Excerpts from Jim Conrad's
Naturalist Newsletter
from the September 27, 2009 Newsletter, issued from the Siskiyou Mountains west of Grants Pass, Oregon:
YELLOW STARTHISTLE
When I plopped onto the sandbank on which the pretty Soapwort lived, I managed to sit right atop a knocked-down Yellow Starthistle, CENTAUREA SOLSTITIALIS. You can see why that turned out to be so disagreeable below:
A close-up of an inch-high starthistle flower head is shown below:
To understand what the last picture shows, first keep in mind that starthistles are members of the Sunflower or Composite Family, so the whole thing in the picture is a flower head, not a single flower. The yellow items issuing from the spiny sphere's top are the flowers, many slender ones crammed together as in a vase. Remember that composite-flower flower heads are set upon a table-like platform, the receptacle, which is subtended by a cuplike collection of many scale-like bracts (modified leaves), which usually are tough, greenish and overlapping, like shingles on a roof. These "involucral bracts" are also known as phyllaries. Last week we saw how the phyllaries of Pearly Everlasting flowers were spectacularly white, papery and widely flaring, so this week we're seeing how each phyllary can bear big, forking spines.

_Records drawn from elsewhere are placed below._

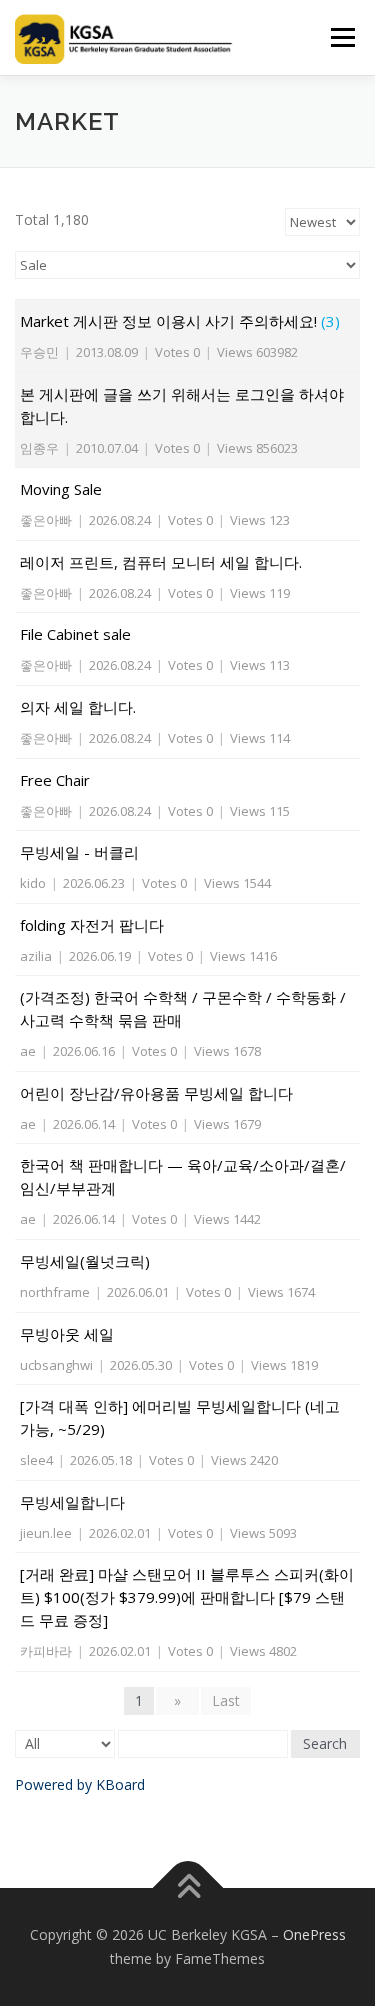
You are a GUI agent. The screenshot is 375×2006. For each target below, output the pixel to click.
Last (226, 1700)
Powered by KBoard (80, 1784)
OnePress (314, 1934)
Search (325, 1743)
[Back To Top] (187, 1888)
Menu (341, 37)
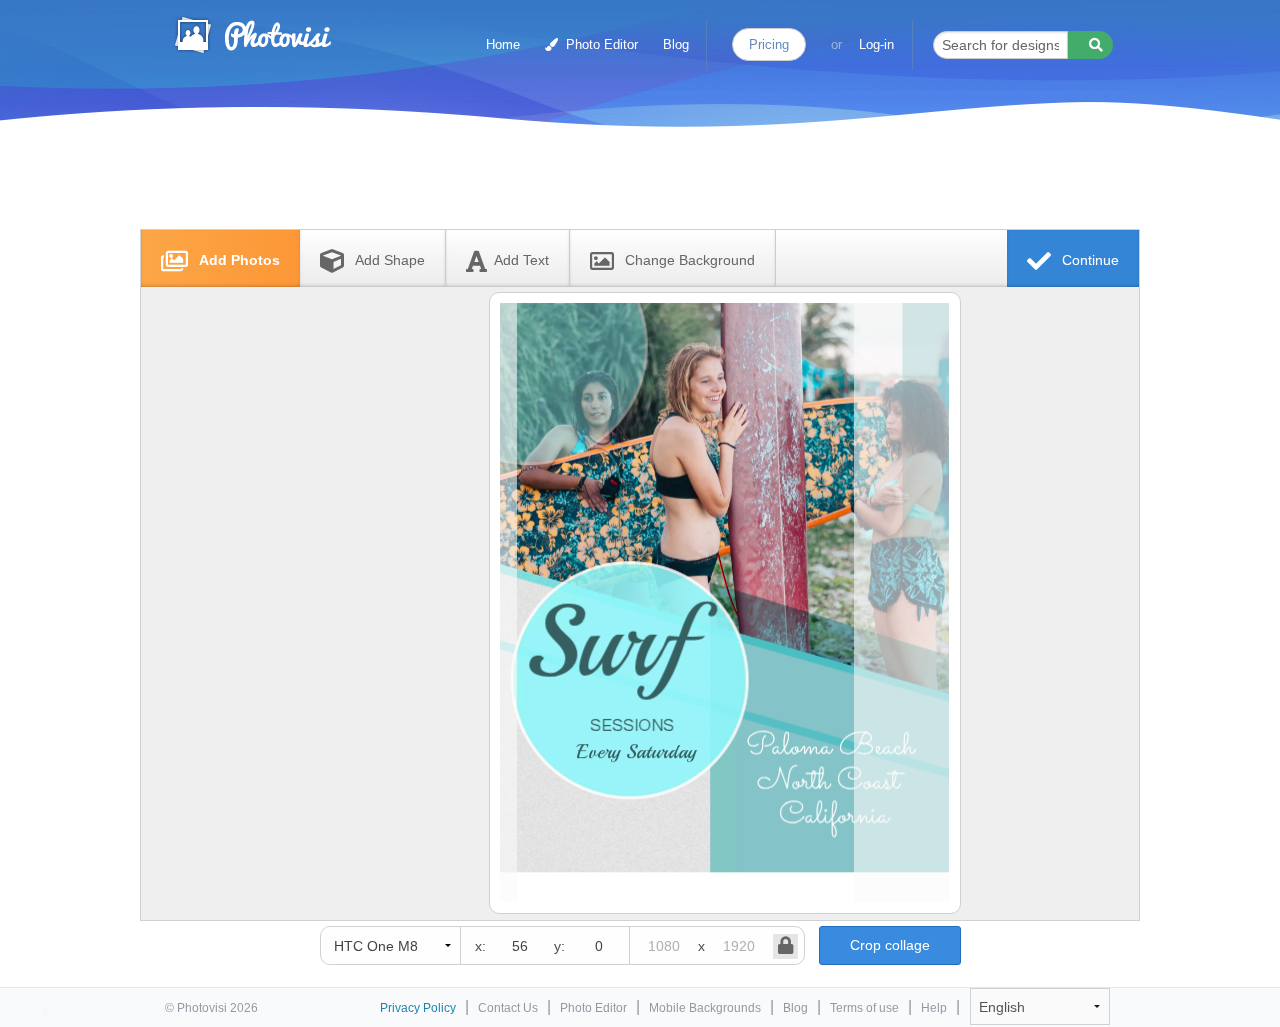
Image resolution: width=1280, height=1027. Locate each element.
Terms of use (864, 1008)
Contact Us (508, 1008)
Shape (390, 260)
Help (934, 1008)
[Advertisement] (619, 182)
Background (690, 260)
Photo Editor (600, 44)
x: (480, 946)
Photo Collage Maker (252, 35)
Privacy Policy (418, 1008)
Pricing (769, 44)
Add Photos (237, 260)
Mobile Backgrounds (705, 1008)
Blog (676, 44)
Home (503, 44)
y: (559, 946)
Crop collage (890, 945)
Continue (1088, 260)
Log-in (876, 44)
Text (521, 260)
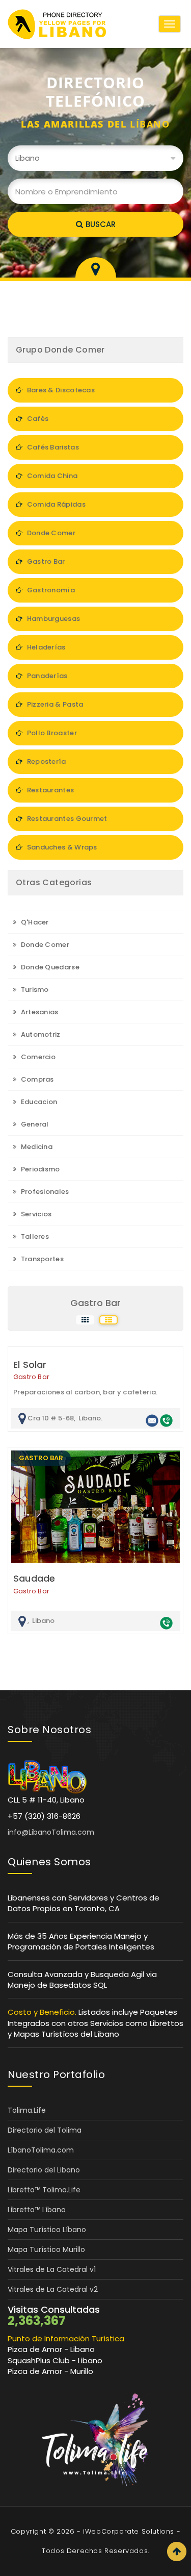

Starthistles also are invasive, native to the Mediterranean region. You can imagine what they can do to an animal's mouth or stomach, and to top that off they're even poisonous to horses, causing the nervous disorder "chewing disease". Sometimes you see large areas of pure populations of them. One reason is that they've left their natural predators back in the Mediterranean region, but another is that they produce "allelochemicals" which prevent the growth of other plant species. There's more about allelochemicals at http://www.encyclopedia.com/doc/1O6-allelochemical.html.
Yellow Starthistles now occur throughout the US except in some Southeastern and far Northeastern states.